● **Action item**
All of the data should be restated exactly as it stands.

Stored data:

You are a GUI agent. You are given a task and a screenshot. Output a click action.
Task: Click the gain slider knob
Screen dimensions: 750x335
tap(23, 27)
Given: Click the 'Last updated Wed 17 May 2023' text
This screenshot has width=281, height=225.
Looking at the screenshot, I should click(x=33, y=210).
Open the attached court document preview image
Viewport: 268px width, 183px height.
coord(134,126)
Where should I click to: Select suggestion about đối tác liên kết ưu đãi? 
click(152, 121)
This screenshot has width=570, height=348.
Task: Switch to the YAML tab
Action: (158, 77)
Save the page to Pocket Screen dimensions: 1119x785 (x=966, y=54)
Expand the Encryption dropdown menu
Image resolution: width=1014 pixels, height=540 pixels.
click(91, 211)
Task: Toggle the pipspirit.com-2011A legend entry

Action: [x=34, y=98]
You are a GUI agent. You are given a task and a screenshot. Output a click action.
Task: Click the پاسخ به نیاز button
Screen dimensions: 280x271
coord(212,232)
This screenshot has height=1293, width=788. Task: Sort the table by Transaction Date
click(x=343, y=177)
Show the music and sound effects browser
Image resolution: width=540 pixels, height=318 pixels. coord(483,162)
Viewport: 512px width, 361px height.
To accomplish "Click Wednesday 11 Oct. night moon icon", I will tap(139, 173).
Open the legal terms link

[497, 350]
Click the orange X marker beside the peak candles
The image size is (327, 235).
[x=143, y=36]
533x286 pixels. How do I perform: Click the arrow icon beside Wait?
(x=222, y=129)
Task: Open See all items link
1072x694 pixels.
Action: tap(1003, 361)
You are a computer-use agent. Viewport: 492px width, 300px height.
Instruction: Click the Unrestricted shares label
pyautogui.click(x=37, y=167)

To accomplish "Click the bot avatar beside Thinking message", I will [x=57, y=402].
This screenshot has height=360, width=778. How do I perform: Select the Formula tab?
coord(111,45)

● **Solution to this exercise**
You are a GUI agent. You are given a task and a screenshot. Output a click action.
Task: Click the gain slider knob
Screen dimensions: 750x335
tap(23, 27)
Given: Click the 'Last updated Wed 17 May 2023' text
This screenshot has width=281, height=225.
Looking at the screenshot, I should click(x=33, y=210).
Open the attached court document preview image
Viewport: 268px width, 183px height.
coord(134,126)
Where should I click to: Select suggestion about đối tác liên kết ưu đãi? 
click(152, 121)
This screenshot has width=570, height=348.
Task: Switch to the YAML tab
Action: (158, 77)
Save the page to Pocket Screen dimensions: 1119x785 (x=966, y=54)
Expand the Encryption dropdown menu
Image resolution: width=1014 pixels, height=540 pixels.
click(91, 211)
Task: Toggle the pipspirit.com-2011A legend entry

Action: [x=34, y=98]
You are a GUI agent. You are given a task and a screenshot. Output a click action.
Task: Click the پاسخ به نیاز button
Screen dimensions: 280x271
coord(212,232)
This screenshot has height=1293, width=788. Task: Sort the table by Transaction Date
click(x=343, y=177)
Show the music and sound effects browser
Image resolution: width=540 pixels, height=318 pixels. coord(483,162)
Viewport: 512px width, 361px height.
To accomplish "Click Wednesday 11 Oct. night moon icon", I will tap(139, 173).
Open the legal terms link

[497, 350]
Click the orange X marker beside the peak candles
The image size is (327, 235).
[x=143, y=36]
533x286 pixels. How do I perform: Click the arrow icon beside Wait?
(x=222, y=129)
Task: Open See all items link
1072x694 pixels.
Action: tap(1003, 361)
You are a computer-use agent. Viewport: 492px width, 300px height.
Instruction: Click the Unrestricted shares label
pyautogui.click(x=37, y=167)

To accomplish "Click the bot avatar beside Thinking message", I will [x=57, y=402].
This screenshot has height=360, width=778. How do I perform: Select the Formula tab?
coord(111,45)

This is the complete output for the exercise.